The second quarter was a bit week on the cash flow front…
Accenture's second quarter of the financial year 2016 was in line with my (and the market's) expectations as the company reported a revenue increase of 6% compared to the same quarter in the previous financial year. In fact, if you'd calculate the adjusted revenues excluding the impact from fluctuations in the currency exchange rates, the revenue would actually have increased by 12% and that would have been a very remarkable achievement for a company that is already generating in excess of $30B in revenue on an annual basis.
Source: SEC filings
Despite the higher operating expenses and the higher sales and marketing expenses in the second quarter (which were however lower than in the first quarter of the current financial year), the Q2 operating income increased from $1.02B to $1.09B, an increase of almost 7%. On top of that, Accenture completed the sale of a division and also recorded a one-time gain of in excess of $550M. As the tax bill was quite low, the net income of the second quarter was approximately $1.4B. Keep in mind this does include some one-time events, and then normalized net profit would have been quite a bit lower (at $800-850M). That's also 'visible' in the financial results of the first half of FY 2016, as the net income was 'just' $2.23B which seems to be a bit low considering the $1.4B net profit in the most recent quarter.
Source: SEC filings
An exceptional quarter, indeed, but what did this do with the cash flows generated by Accenture? Well, not that much, as the profitable sale of a subsidiary was deducted from the operating cash flow (as Accenture preferred to book the cash inflow as an investing activity, which I think is the correct way to do this, considering the income from the sale was most definitely a one-time event). The operating cash flow was $929M, but that's the result after taking the changes in Accenture's working capital position into consideration. As those WC changes were rather sizeable during the first semester, it would make more sense to compare apples with apples instead of with lemons. The adjusted operating cash flow was $2.3B and after deducting the $243M in capital expenditures, the adjusted free cash flow was $2.1B, which means the company is still completely on track to generate an adjusted free cash flow of $4B this year, which was my expectation in the previous article.

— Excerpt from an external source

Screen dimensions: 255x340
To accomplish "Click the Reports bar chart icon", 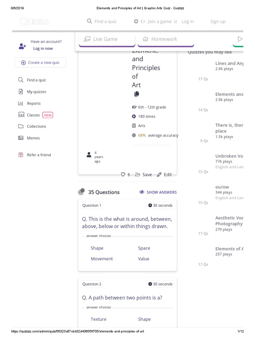I will 21,103.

… But the full-year expectations remain solid
So don't let the 'low' operating cash flow fool you, as this was predominantly caused by the changes in Accenture's working capital position. That's not surprising and the company confirmed in the most recent conference call it remains on track to generate quite a bit of free cash flow:
for the full fiscal '16, we continue to expect operating cash flow to be in the range of $4.1 billion to $4.4 billion, property and equipment additions to be approximately $500 million and free cash flow to be in the range of $3.6 billion to $3.9 billion.
Keep in mind this very likely refers to the non-adjusted free cash flow result, and for now I'm sticking with my adjusted number of $4B.
Accenture's share buyback program is still in the fifth gear as the company spent almost $1.5B on repurchasing its own shares. This was partly funded by a $303M cash inflow due to some options being exercised, but still, the net cash outflow to repurchase shares was almost $1.2B and that's quite a lot of money! As Accenture's dividend also costed the company $721M, it looks like Accenture will spend 100% of its adjusted free cash flow on shareholder rewards. As the balance sheet looks very clean and robust, I obviously have no concerns and the mix of paying a dividend and repurchasing shares could be a good balanced exercise.
Source: company paper
The share repurchases are definitely necessary to counter the effect of the options being exercised. Despite having spent a net amount of $1.2B in the first semester, Accenture bought back a net amount of just 3.4 million shares, or just 0.5% of its total amount of outstanding shares.
Accenture's second quarter shows the company is still on track to meet my expectations. The headline operating cash flow looks low but that's entirely caused by higher investments in the company's working capital position, and these investments will be 'reversed' later on this year (we saw the same thing happening last year).
If you bought yourself some Accenture as a Christmas gift, you're already sitting on a 10% gain. That's great, but it also means Accenture is now relatively correctly priced and it's no longer the bargain it was in December or during the sell-off in January.
Disclosure: I am/we are long ACN.
I wrote this article myself, and it expresses my own opinions. I am not receiving compensation for it (other than from Seeking Alpha). I have no business relationship with any company whose stock is mentioned in this article.
Additional disclosure: I have a long position in Accenture but as I think the company is closing in on its fair value, I'm considering writing a call option on my position.